_What this task involves_. Please put the material from the line containing "Task: Click the ksoftirqd/0 process entry" through the line containing "will pyautogui.click(x=711, y=770)." into a JSON list of strings, one string per line, with blank lines omitted.

--------------------------------------------------

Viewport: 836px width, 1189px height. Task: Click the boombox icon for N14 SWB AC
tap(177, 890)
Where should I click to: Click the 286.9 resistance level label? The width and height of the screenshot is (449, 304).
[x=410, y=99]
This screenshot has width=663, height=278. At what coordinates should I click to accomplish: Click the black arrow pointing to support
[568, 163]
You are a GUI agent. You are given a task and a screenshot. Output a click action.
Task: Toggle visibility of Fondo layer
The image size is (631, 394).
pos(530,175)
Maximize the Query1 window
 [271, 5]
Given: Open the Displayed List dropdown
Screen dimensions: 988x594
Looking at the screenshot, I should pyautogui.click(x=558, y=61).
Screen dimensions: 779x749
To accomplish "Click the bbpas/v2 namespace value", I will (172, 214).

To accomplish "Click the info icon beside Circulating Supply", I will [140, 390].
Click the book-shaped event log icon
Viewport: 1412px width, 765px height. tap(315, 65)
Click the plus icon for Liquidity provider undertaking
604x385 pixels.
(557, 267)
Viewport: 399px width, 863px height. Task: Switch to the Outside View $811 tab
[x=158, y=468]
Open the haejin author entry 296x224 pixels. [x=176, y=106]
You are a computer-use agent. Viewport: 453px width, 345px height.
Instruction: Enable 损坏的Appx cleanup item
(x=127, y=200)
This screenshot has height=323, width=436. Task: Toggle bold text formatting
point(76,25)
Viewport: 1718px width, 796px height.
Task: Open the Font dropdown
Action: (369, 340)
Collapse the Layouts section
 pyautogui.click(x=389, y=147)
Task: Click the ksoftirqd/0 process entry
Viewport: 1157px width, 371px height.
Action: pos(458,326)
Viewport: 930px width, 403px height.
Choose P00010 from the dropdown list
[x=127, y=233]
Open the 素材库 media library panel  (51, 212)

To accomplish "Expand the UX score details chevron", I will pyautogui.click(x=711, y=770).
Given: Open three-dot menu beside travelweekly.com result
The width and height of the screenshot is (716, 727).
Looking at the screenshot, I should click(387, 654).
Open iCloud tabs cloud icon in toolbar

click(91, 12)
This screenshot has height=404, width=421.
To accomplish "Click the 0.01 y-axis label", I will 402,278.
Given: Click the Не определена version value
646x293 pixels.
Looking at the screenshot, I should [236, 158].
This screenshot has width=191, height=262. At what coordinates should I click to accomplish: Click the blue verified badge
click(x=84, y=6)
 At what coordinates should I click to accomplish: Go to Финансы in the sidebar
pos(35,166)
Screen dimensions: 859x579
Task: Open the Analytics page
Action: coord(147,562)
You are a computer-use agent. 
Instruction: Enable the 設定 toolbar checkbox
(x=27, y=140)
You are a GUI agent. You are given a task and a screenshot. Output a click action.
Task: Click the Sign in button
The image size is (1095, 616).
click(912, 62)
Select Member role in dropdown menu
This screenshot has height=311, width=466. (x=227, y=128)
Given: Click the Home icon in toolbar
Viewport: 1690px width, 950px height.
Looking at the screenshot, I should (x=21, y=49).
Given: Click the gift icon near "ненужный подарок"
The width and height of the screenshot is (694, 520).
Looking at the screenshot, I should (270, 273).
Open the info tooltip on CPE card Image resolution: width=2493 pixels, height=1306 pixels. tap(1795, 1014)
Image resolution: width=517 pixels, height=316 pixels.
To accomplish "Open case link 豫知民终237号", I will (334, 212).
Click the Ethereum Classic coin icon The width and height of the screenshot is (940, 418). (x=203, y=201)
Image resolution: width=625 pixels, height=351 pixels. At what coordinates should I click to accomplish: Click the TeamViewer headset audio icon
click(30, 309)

--------------------------------------------------

_Task output_.
[
  "Task: Click the ksoftirqd/0 process entry",
  "Viewport: 1157px width, 371px height.",
  "Action: pos(458,326)",
  "Viewport: 930px width, 403px height.",
  "Choose P00010 from the dropdown list",
  "[x=127, y=233]",
  "Open the 素材库 media library panel  (51, 212)",
  "To accomplish \"Expand the UX score details chevron\", I will pyautogui.click(x=711, y=770)."
]